What is contribution margin and why does it matter?

Contribution margin is selling price minus variable cost. It is the money each additional unit contributes toward fixed costs and profit. If contribution margin is small, you need high volume to cover overhead. If it is negative, selling more increases losses, which is a pricing or cost problem you should fix before scaling.

What should I include as variable cost per unit?

Include costs that happen because you sold one more unit. Examples include cost of goods sold, materials, fulfillment, packaging, delivery costs tied to the order, payment processing fees, marketplace fees, and per-unit labor paid only when work happens. Do not include costs that stay the same regardless of volume, like rent or fixed salaries.
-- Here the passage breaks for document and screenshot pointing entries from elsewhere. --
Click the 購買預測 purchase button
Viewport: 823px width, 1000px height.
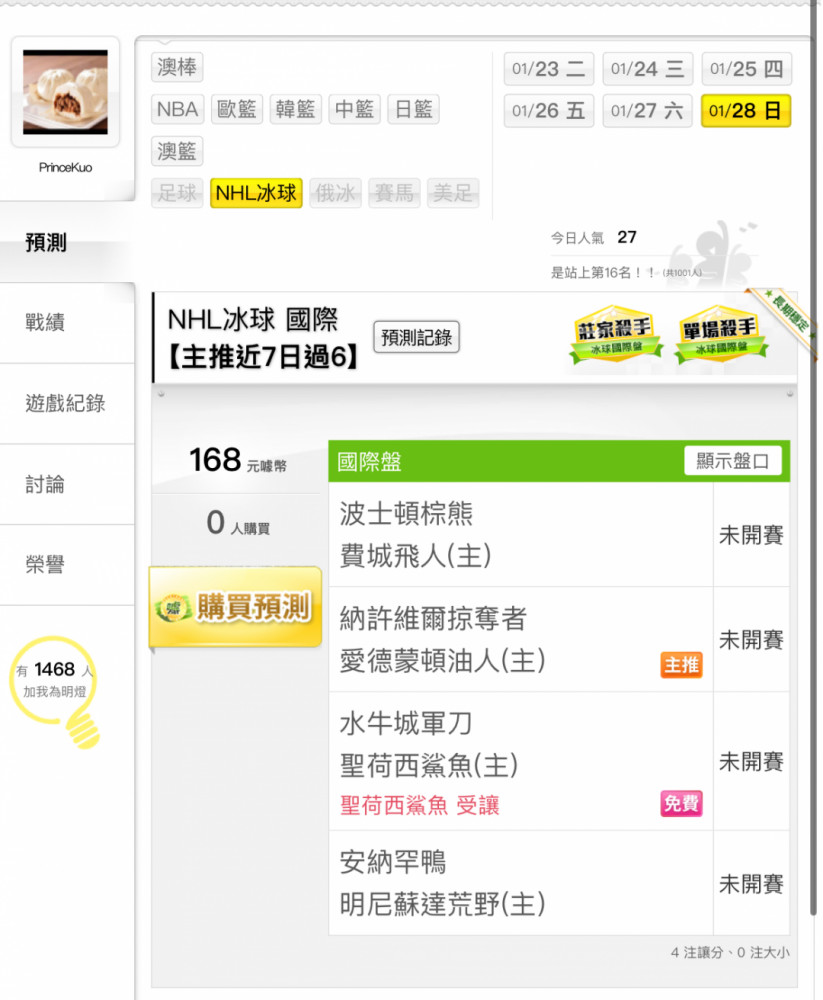tap(235, 607)
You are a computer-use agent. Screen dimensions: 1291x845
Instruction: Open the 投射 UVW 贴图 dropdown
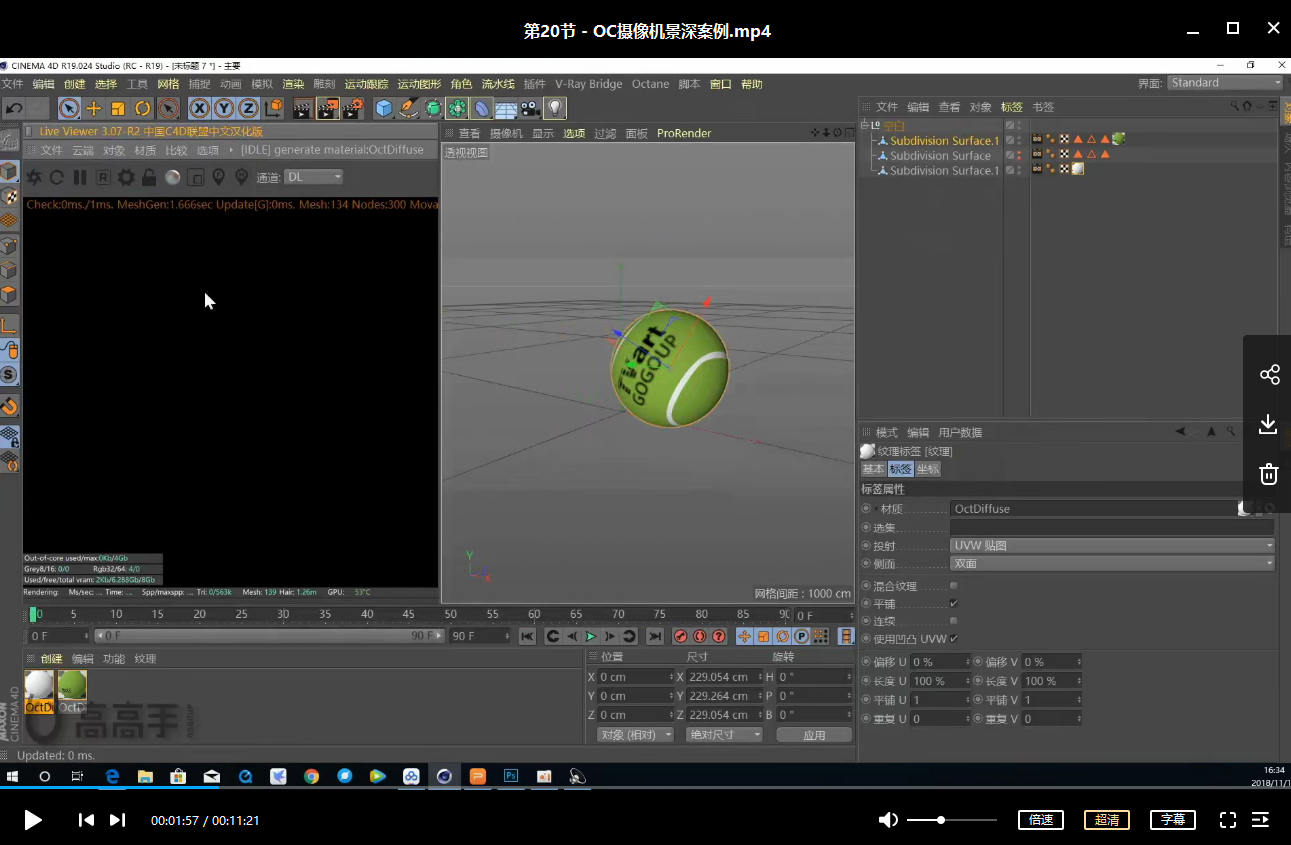pos(1111,546)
How does break-even units work?

Break-even units is fixed costs divided by contribution margin per unit. It tells you how many units you must sell in the period before you start generating profit. If your contribution margin is low, break-even will be high. If your contribution margin is zero or negative, break-even is not meaningful and you should adjust price, reduce variable costs, or change the offer.

What if I do not know my fixed costs or units sold yet?

You can still use the calculator with just price and variable cost to get contribution margin and margin percentage. That alone is useful for comparing products, deciding on discounts, and checking whether a new offer can work. When you are ready, add rough fixed costs and a realistic unit estimate to get a more complete picture.

How should I use CAC payback outputs?

CAC payback in units estimates how many units you need to sell to a customer to recover your acquisition cost. If CAC is high and customers only buy once, unit economics may be negative even if the contribution margin looks healthy. If customers buy repeatedly, units per customer increases and payback improves. Use this to test marketing channels, pricing, and retention efforts.